She has been successful, she said, in dissuading the majority
from wanting to be suicide bombers, and, of some 1,200 school dropouts,
most have returned to the classroom.
Dr. Hazboun emphasized that the economic hardships enforced by
closures and now the Apartheid Wall depress everyone. "Life
is turning primitive," she explained, "CPAs must grow
their own tomatoes, people go hungry."
In one instance, she talked to a breast-feeding mother who confided,
"I can't feed my other children. If I become a bomber, then
I will be a martyr and my children will be proud of me."
According to Dr. Hazboun, the only solution is to train Palestinians
to contain their pain. As for Israeli Jews, it would be helpful,
she suggested, if they could think of Palestinians as being human.
Both meetings closed with members writing letters to their congressional
representative explaining the damage the Apartheid Wall is doing
to the people on both sides of it.
Radical Report on Road Map
Dr. Tikva Honig-Parnass and Toufic Haddad were key speakers at
a July 13 program by the Freedom Socialist Party in Solidarity Hall.
The two are co-editors of Between the Lines, a journal on
political and social realities in Palestinian and Israeli societies.
"The trend of the road map reveals that Israel has declared
all-out war," Dr. Honig-Parnass declared. "Intifada 2
convinced Israeli decision-makers that the Palestinians won't give
up."
Initially, she said, the Zionists believed they could destroy
any organized Palestinian society capable of resistance, but they
didn't take Palestinian refugees into consideration. Now, said the
sociologist, Israel looks at all Palestinians as the enemy.

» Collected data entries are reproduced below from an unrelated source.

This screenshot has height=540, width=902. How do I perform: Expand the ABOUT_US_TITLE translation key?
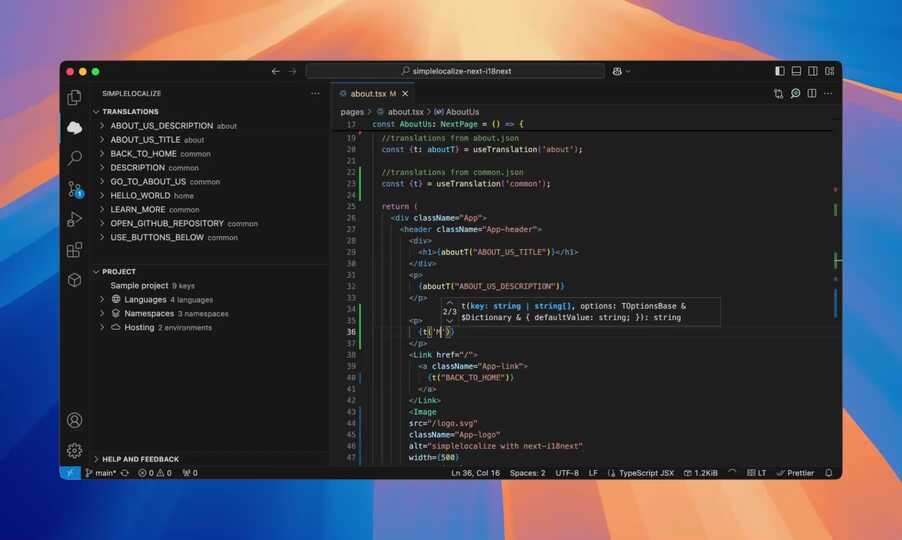click(102, 140)
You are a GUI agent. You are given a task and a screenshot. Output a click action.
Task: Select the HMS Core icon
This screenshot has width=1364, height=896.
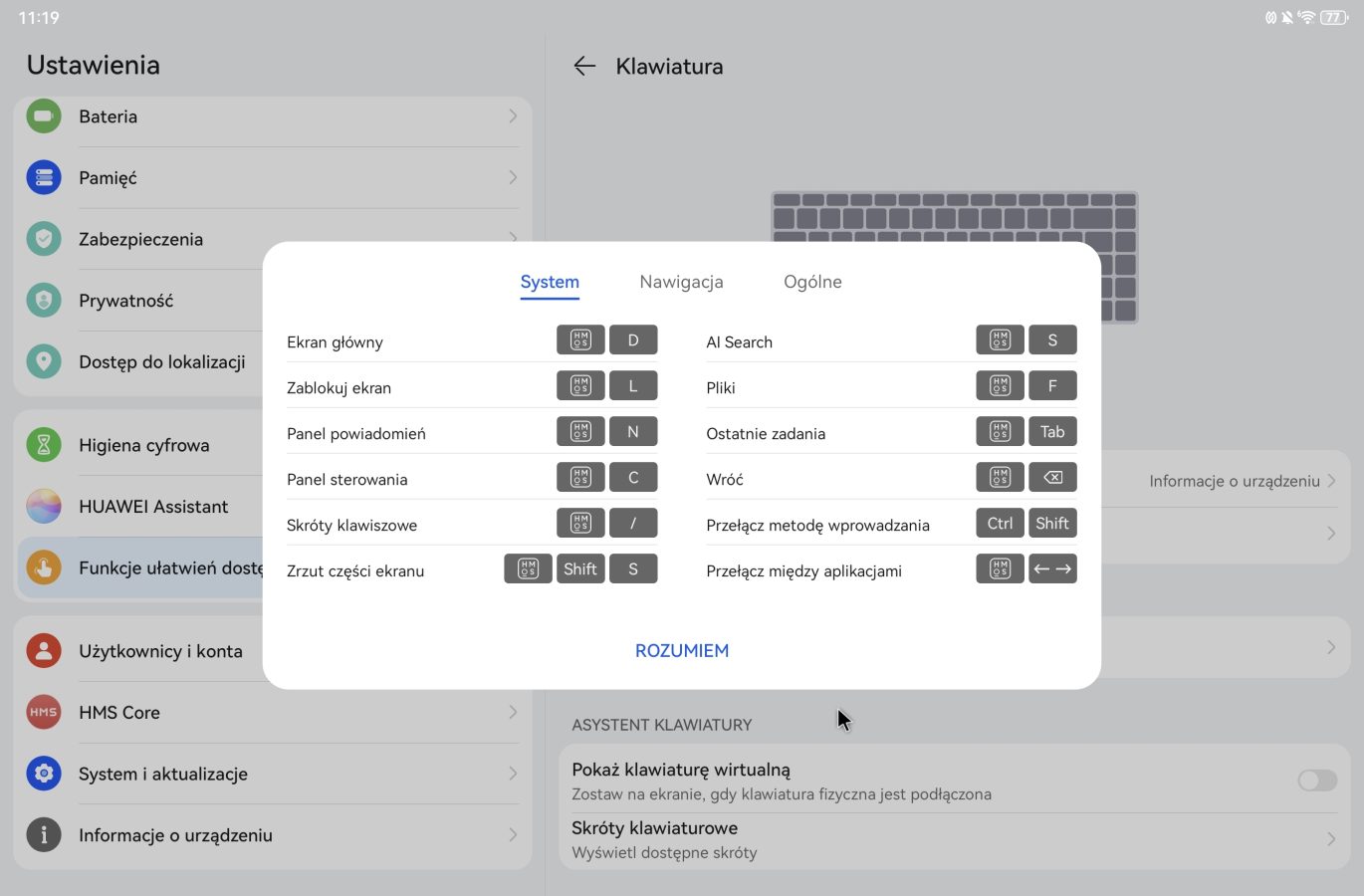click(44, 713)
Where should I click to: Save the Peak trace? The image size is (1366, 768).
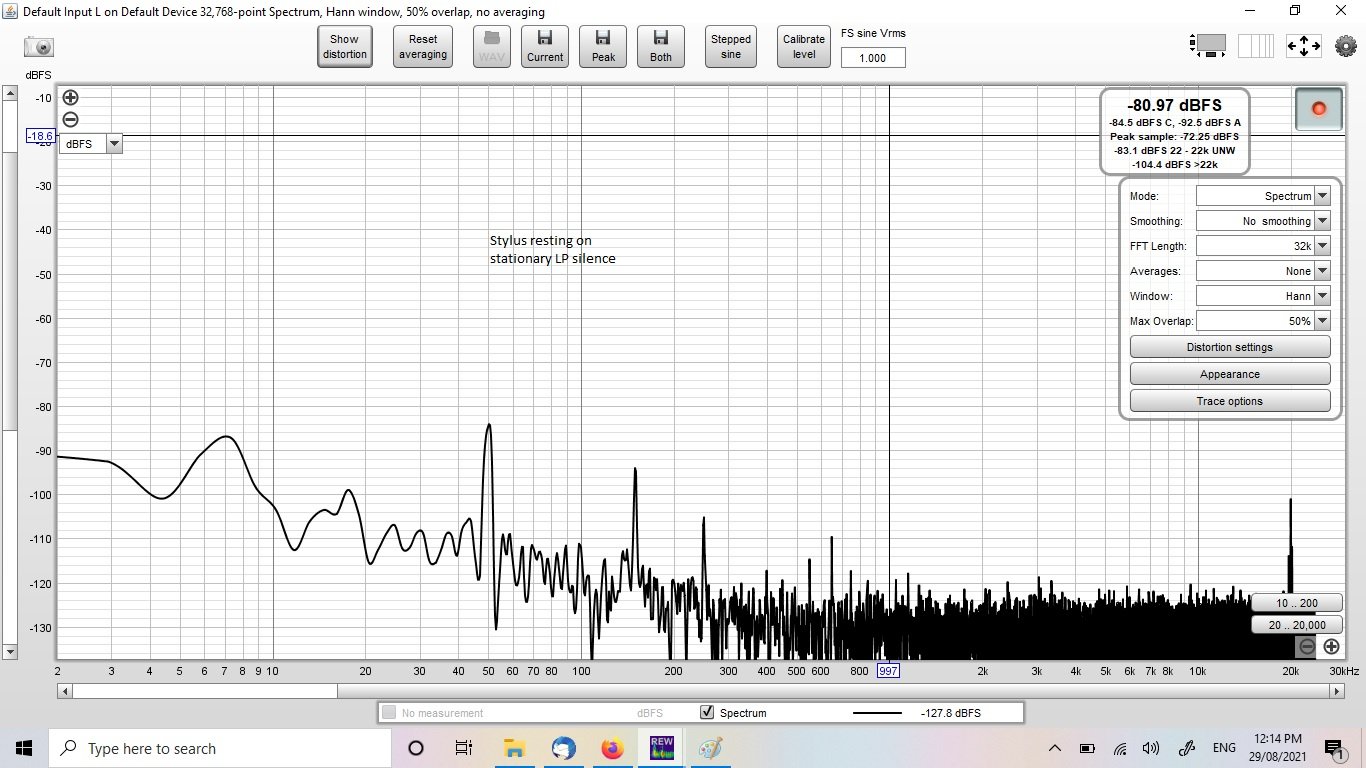point(603,47)
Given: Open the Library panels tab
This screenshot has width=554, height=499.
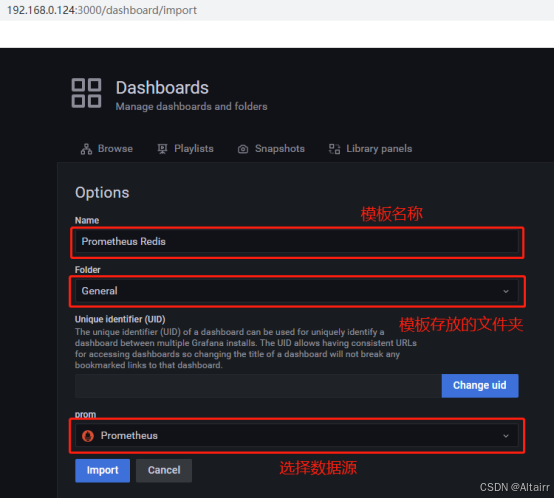Looking at the screenshot, I should pyautogui.click(x=370, y=149).
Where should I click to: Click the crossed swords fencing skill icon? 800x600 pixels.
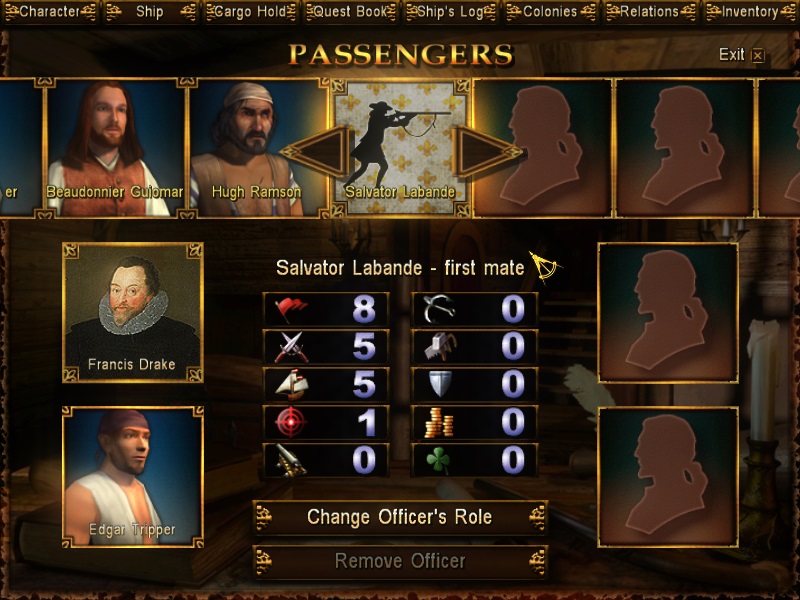[291, 347]
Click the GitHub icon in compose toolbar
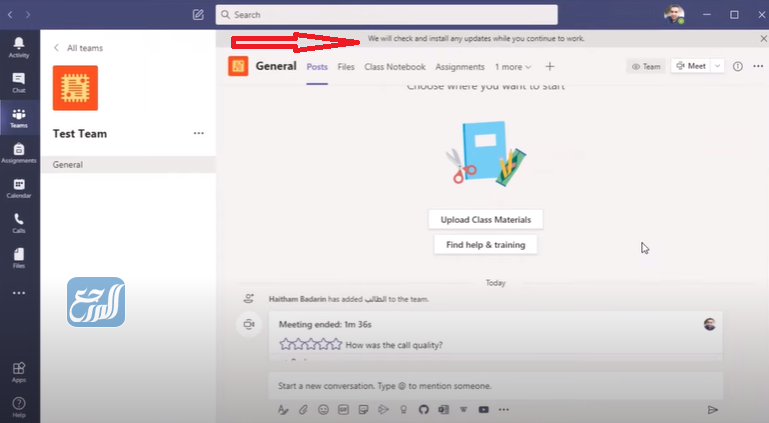769x423 pixels. [423, 409]
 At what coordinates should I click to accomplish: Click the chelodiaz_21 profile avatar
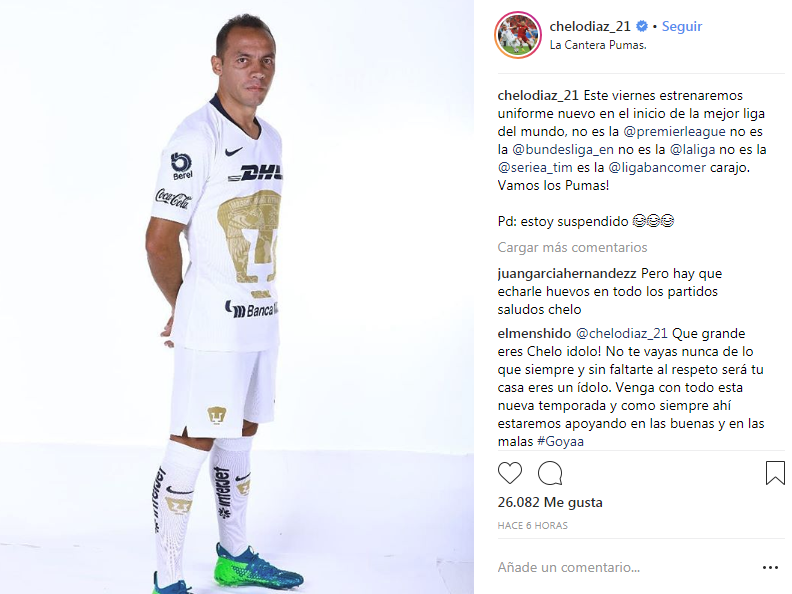(x=518, y=35)
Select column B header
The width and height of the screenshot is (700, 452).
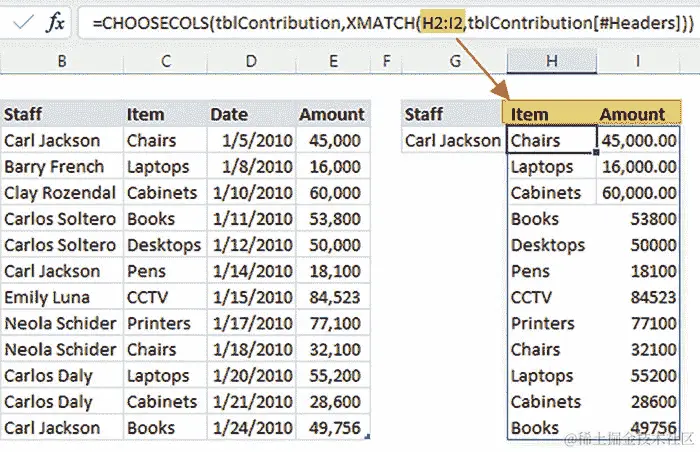pyautogui.click(x=62, y=61)
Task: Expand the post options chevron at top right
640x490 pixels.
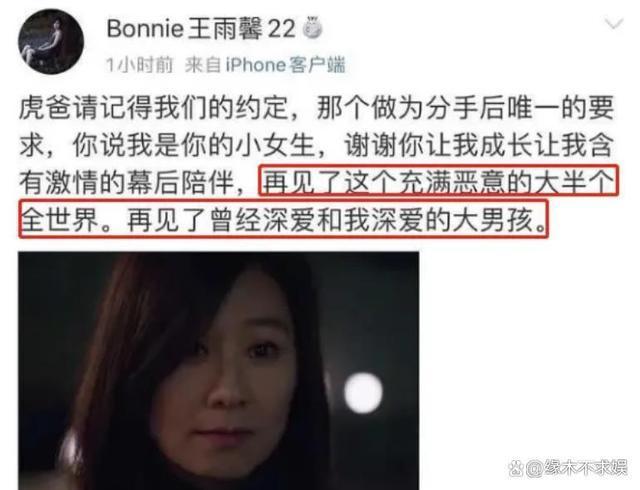Action: 613,24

"There is more talk about the 'new demographic,' the 'unruly
young Arab Israelis,'" she said, "and this could lead
to a second expulsion."
According to Haddad, who was born in Kuwait and has lived in Palestine
since 1997, the current situation has united all sectors of the
Palestinian people who believe in neither the Palestinian Authority
(PA) nor Abu Mazen.
While the PA ignored the plight of refugees and the poor, the
United Nations withdrew much of its assistance, Haddad noted, with
services reduced to $71 per annum per refugee. In its drive toward
urbanization, he added, Israel has targeted all rural agricultural
life of the Palestinians, whether by harassing farmers or preventing
them from harvesting their crops.
"While the Oslo process created division, the intifada united
these groups and new leaders unmasked the peace process for what
it is," he said. "The intifada delegitimized the pro-Oslo
class who became rich in the process, people like Abu Mazen and
the cronies of Arafat. As a result of this corruption, a new category
of 'honest' people emerged."
Whereas the road map wants to resurrect the old model by putting
Humpty Dumpty together again, Haddad said, the new leadership warns
that seeking a solution is a trap.
Relief Workers Speak Out
The Strike School, a project of InnerCity Struggle, hosted July
27 a Palestinian struggle teach-in with Ala al-Azzeh of the Beit
Jibrin Cultural Center and Maha Nassar, chair of the Union of Palestinian
Women's Committee.
Al-Azzeh, who was born in a refugee camp, is the youth organizer
for the Handala Cultural Center. Founded in October 1999, the center
serves 140 boys and girls aged 7 to 15. It is located in the Beit
Jibrin Refugee Camp near Bethlehem, the smallest of 59 Palestinian
refugee camps in the Middle East. Some 1,800 people, refugees from
1948 and their descendants, live on one-quarter of a square kilometer
(62 acres).
The village of Beit Jibrin itself is in ruins, and the Israeli
kibbutz of Beir Guvrin stands on its land.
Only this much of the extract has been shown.